The second possibility is to trace or track existing activities and elaborate them into spatial conditions that build on them. This is a technique that Koolhaas and his team, the Office for Metropolitan Architecture, developed during the mid-1990s, and have elaborated ever since. It uses strong form and articulated circulation to attract and complicate activities. Often based on circulation, it is a strategy that mixes functions such as staircases and theaters (by now such a cliché that you can even find it at airports, but first used by OMA in 1995 at the Rotterdam Kunsthal). It also distends activities by making them bigger or more prominent — for instance, by cantilevering lecture halls out of the building or turning reading rooms into open terraces. You might think of this as Nudge-itecture: By making a strong form or forcing you to do something in a space that looks as if it was designed for something else, it opens you up to social mixing and the invention of new approaches to your work or living rituals.

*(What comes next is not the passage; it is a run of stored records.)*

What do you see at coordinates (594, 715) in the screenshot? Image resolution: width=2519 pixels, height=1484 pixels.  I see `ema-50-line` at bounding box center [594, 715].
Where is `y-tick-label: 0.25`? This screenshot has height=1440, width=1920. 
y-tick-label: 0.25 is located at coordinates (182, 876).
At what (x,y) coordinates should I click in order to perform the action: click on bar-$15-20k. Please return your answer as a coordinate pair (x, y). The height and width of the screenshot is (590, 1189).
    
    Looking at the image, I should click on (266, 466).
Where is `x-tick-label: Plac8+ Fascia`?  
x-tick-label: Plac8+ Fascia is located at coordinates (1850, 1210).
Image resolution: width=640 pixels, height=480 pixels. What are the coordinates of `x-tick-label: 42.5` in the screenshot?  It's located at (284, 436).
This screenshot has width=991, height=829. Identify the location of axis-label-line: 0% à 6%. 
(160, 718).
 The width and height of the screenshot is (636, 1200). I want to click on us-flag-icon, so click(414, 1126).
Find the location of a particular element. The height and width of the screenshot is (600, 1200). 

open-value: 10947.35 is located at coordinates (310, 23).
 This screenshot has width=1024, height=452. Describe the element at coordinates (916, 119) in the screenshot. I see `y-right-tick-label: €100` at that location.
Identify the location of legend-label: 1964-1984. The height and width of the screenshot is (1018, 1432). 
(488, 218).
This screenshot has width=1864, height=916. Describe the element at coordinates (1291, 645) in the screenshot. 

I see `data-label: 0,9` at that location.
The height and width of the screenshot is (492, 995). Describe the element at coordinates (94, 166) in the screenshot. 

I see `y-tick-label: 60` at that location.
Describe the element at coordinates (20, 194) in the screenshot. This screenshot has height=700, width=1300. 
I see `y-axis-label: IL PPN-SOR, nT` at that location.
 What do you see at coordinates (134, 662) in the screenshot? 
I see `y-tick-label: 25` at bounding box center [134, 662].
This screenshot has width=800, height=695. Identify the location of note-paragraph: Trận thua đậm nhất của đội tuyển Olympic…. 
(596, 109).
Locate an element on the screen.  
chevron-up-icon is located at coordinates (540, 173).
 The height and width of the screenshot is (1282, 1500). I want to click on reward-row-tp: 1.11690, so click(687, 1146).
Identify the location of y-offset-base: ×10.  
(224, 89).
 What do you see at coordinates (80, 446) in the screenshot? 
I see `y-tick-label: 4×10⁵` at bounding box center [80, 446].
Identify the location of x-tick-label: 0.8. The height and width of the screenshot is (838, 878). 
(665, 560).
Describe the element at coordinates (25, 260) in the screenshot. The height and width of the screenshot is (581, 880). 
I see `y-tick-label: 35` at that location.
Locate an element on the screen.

Finally, there is the notion that architecture can invent programs that are so seductive or troubling that they move us out of our expectations and routines into another space, one where we can fulfill a role in which we reimagine ourselves. This Fairy Tale Architecture is not necessarily completely fanciful or against what was there: It merely rearranges reality, sometimes only slightly. Many people today are used to having to work, live, and play where they can, to connecting in amorphous groups, and to moving around incessantly, so this generation of architects concentrate on designing ways in which we can bring places alive. Their work is one of finding usable spaces and telling good stories. That approach can lead to results as subtle as putting windows in labs or integrating hidden light sources into houses. On an urban level, New York’s High Line is the perfect example of how to open up our environment to show new structures, but you can also find this approach in the way some companies borrow theming techniques from the gaming and film industry that turns toilets into castles reached by skateboard ramps or restaurants into forests. For the two generations that have by now grown up with Harry Potter and the film versions of Lord of the Rings, such a world that opens up if you go to Platform 9 ¾ does not seem that strange — it is those who do not see it that are just mindless muggles.

So it is time for architects to stop worrying about programs, or at least to stop using them as excuses. Instead, they should use them as opportunities, ruins on which to build, or preconceptions their designs will waylay. The program had its day. Now it is time to discover new ways to discipline and vitiate architecture.